‹ Semua renungan

Rabu, 25 Juli 2029

Harta dalam Gerabah

Gerabah dari tanah liat adalah wadah yang paling sederhana dan mudah pecah. Ia murah, kasar, retak sedikit saja bisa bocor. Tetapi justru dalam wadah rapuh seperti itu orang dulu menyimpan barang paling bernilai, karena maling pun tidak menyangka ada harta di dalamnya.

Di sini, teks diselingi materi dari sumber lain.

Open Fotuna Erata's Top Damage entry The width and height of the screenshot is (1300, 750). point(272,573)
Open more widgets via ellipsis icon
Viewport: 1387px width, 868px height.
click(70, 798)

Paulus memakai gambar itu untuk melukiskan dirinya dan kita. Harta ini kami punyai dalam bejana tanah liat, supaya nyata bahwa kekuatan yang melimpah itu berasal dari Allah, bukan dari diri kami. Kerapuhan kita bukan penghalang bagi Injil, melainkan justru buktinya. Dalam segala hal kami ditindas, katanya, namun tidak terjepit; kami habis akal, namun tidak putus asa.

Hari ini kita mengenang Santo Yakobus, contoh persis dari harta dalam gerabah itu. Bersama ibunya, ia pernah meminta tempat terhormat di sebelah kanan dan kiri Yesus. Ambisi yang sangat manusiawi, sangat rapuh. Tetapi Yesus tidak membuang bejana yang retak itu. Ia bertanya, dapatkah kamu meminum cawan yang harus Kuminum? Dan Yakobus, yang kelak menjadi rasul pertama yang mati sebagai martir, sungguh meminumnya.

Yesus membalik ukuran kebesaran. Barangsiapa ingin menjadi besar, hendaklah ia menjadi pelayan. Anak Manusia sendiri datang bukan untuk dilayani, melainkan untuk melayani dan memberikan nyawa-Nya.

Apakah aku malu pada kerapuhanku, atau justru membiarkannya menjadi tempat kekuatan Allah bersinar keluar?

Tuhan, aku ini bejana tanah liat yang mudah pecah. Simpanlah harta-Mu di dalamku, dan biarlah dari keretakanku terpancar kekuatan yang berasal dari-Mu, bukan dari aku. Amin.